Thank you. I'm going to go to the Member from Range Lake.

Thank you, Mr. Chair. When is the last time the supplementary reserve was not exceeded from what it was initially budgeted at in the mains? Like, is there any time in -- that the officials probably -- because I don't expect the Minister to know this. But is there any time that it hasn't -- that it's been kept to what we've -- what the ledge has voted it at? So right now it's $35 million. Has there ever been a time when supplementary expenditures have been kept underneath the limit that's set by the main estimates? Thank you.

Thank you. I'll go to the Minister.

Thank you, madam -- sorry, not Madam Chair; I'm so used to the last government. Sorry, Mr. Chair. No, I mean those of us sitting here haven't necessarily occupied these positions, any of us, for, you know, ten years of history, but to the best of all of our knowledge, it does -- we do tend to typically go over. Again, I will be frank, Mr. Chair, I have often asked why we put it at 35, and I'm promptly reminded that raising it doesn't necessarily create the kind of fiscal barriers that we are discussing now. So I'm happy to go back and ask the department if they can look back in time. But, again, our knowledge right now is it's certainly not in the last sort of five or six years.

Thank you. I'm going to go to the Member from Range Lake.

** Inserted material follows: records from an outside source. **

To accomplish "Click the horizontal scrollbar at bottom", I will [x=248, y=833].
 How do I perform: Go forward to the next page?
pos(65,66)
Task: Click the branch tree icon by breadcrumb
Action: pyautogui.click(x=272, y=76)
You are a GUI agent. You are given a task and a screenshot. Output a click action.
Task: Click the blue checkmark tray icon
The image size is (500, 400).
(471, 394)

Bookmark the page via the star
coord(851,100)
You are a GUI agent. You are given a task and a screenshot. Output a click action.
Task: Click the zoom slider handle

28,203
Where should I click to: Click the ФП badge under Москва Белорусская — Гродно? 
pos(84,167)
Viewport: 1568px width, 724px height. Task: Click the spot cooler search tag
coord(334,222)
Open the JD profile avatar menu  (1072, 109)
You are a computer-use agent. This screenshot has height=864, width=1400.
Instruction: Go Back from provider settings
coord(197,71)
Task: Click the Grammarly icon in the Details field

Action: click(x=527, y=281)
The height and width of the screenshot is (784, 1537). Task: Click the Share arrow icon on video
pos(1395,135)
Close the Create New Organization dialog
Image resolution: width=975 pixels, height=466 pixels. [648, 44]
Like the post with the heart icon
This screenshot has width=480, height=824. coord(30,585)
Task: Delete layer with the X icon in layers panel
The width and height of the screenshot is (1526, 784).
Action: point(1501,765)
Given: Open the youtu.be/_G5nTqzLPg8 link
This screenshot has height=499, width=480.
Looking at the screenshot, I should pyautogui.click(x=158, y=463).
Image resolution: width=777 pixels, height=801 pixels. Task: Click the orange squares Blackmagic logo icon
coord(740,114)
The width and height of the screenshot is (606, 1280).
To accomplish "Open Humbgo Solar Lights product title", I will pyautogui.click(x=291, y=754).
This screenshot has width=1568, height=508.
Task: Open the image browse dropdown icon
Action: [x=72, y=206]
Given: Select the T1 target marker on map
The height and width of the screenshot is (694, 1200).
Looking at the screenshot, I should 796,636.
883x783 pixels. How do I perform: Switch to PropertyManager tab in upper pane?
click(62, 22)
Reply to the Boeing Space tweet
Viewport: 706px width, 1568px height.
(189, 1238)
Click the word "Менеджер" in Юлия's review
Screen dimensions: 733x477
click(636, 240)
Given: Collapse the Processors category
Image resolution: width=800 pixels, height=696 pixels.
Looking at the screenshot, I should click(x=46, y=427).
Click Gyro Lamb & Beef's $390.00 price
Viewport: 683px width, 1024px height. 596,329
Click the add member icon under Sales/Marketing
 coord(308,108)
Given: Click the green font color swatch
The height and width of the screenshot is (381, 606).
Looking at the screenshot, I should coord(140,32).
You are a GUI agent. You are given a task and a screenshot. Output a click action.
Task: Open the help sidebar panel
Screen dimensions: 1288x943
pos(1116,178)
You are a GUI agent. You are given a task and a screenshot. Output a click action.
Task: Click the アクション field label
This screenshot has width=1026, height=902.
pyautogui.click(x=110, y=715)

Thank you. No, I appreciate the offer from the Minister but I don't -- I think the point is made. This is -- and it's not like -- I get it if it was like, well, we went to $40 million and we budgeted for $35 million, or $38 million or $50 million or even $60 million, but it's $188 million, and we're suppose -- we budgeted $35, right, so like this is -- I think -- you got to think of what the average reader who is looking at these documents sees and thinks about our financial process. And, again, when they hear we've got to belt tighten because we can't -- our expenditures are exceeding our revenues and they see us blowing past our supplementary reserve, maybe it's time to rethink how we budget that supplementary reserve so these don't look like shocks. Because it's fine to say all the smart people in this room understand this process, and it's -- and we have all the in-camera meetings at committee which, again, the public doesn't get to see to really tease this information out, so we need to do a better job of explaining this. And we also, quite frankly, need a plan to cover expenditures. We'll have more discussions as we go on through this process, but this is not a blank cheque for supplementary appropriations, not this time. Thank you, Mr. Chair.